Third, and most importantly, the hot flash trials in the meta-analysis by Taku et al. [28] included a wide variety of soy extracts and each of the individual trials was relatively small, unlike the research of Brisdelle, which involved two large trials and the same preparation. Consequently, while collectively the data are impressive, no individual soy extract has been extensively studied.
Finally, although expert views on the use of HT for the treatment of menopausal symptoms have become less restrictive and more individualized than was the case immediately following the publication of the Women's Health Initiative trial [37], many women still prefer using nonhormonal alternatives for alleviation of hot flashes [38]. Furthermore, even those women who initially opt for HT may eventually need an alternative since upon discontinuation of HT hot flashes often resume [39]. Obviously, there is a need for HT alternatives.

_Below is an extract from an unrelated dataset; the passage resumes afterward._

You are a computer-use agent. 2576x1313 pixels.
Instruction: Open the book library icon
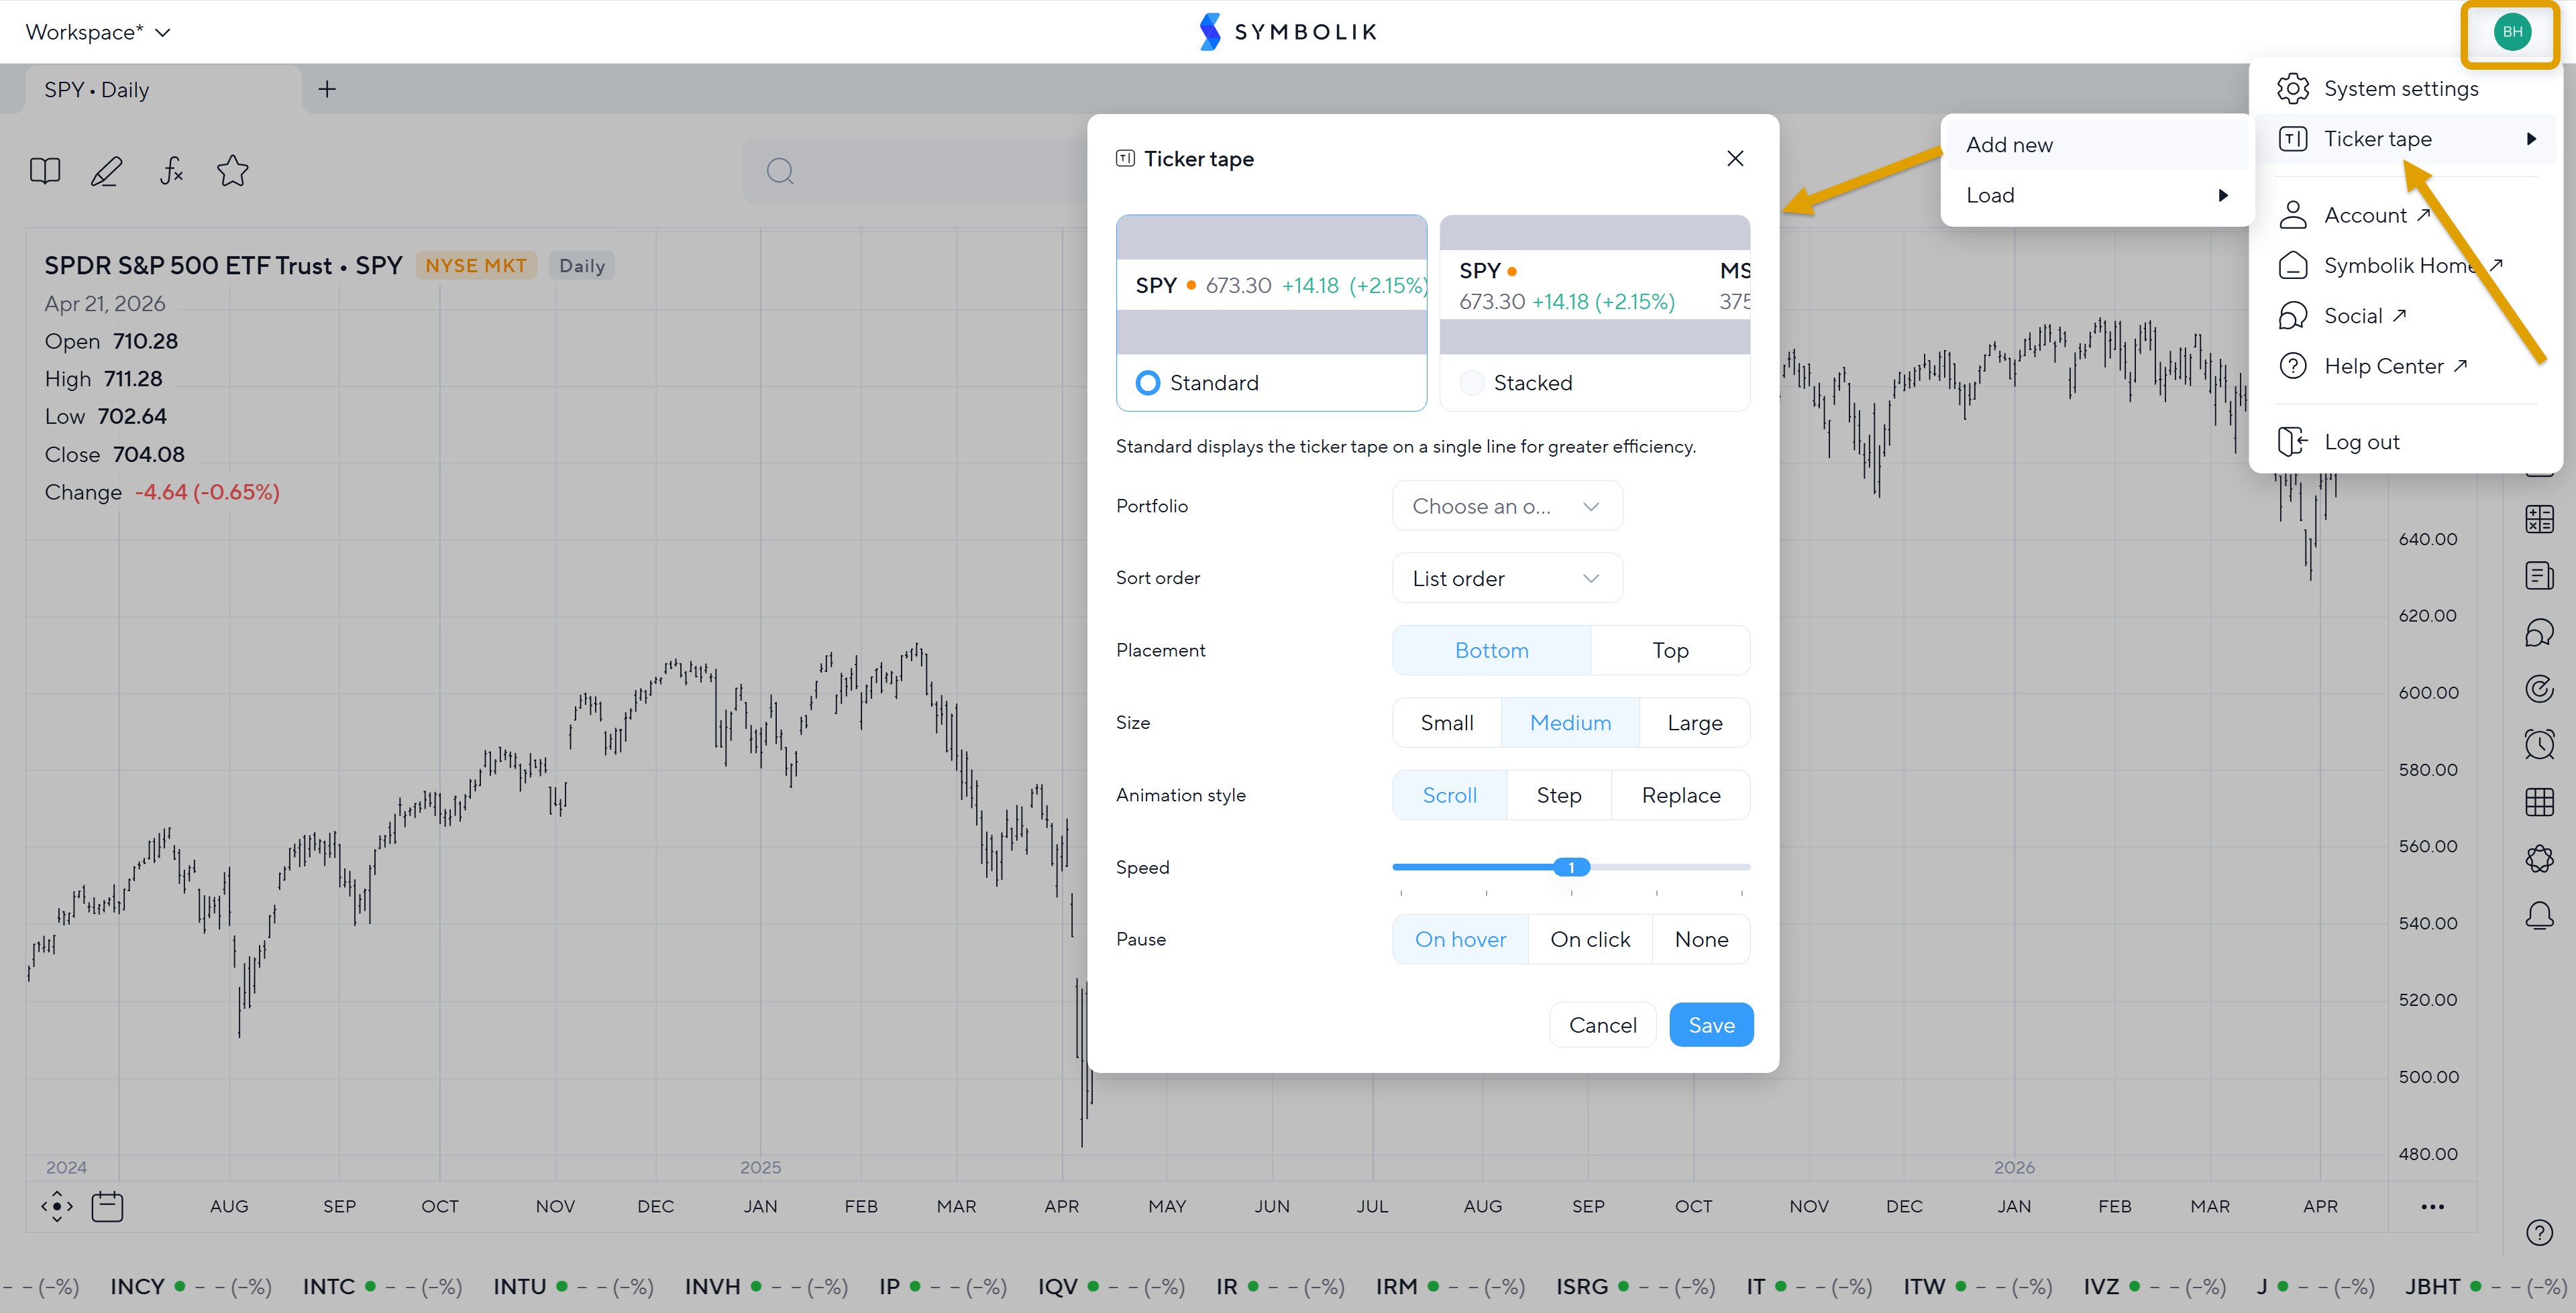pyautogui.click(x=45, y=171)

In conclusion, the overwhelming amount of evidence indicates that isoflavone supplements, provided they contain a sufficient amount of genistein, alleviate hot flashes to a clinically relevant extent and have an acceptable safety profile. The amount of total isoflavones (expressed in aglycone equivalent weight) needed for relief is estimated to be approximately 40–50 mg/day, which is provided by approximately two servings of traditional soyfoods, an amount that is well within the range of the soy/isoflavone intake of older adults in Japan [2]. Therefore, health professionals and clinicians are justified in advising their clients and patients to try isoflavones for the relief of hot flashes.
Footnotes
M Messina regularly consults for companies/organizations that manufacture and/or sell soyfoods and/or soy supplements. The author has no other relevant affiliations or financial involvement with any organization or entity with a financial interest in or financial conflict with the subject matter or materials discussed in the manuscript apart from those disclosed.
No writing assistance was utilized in the production of this manuscript.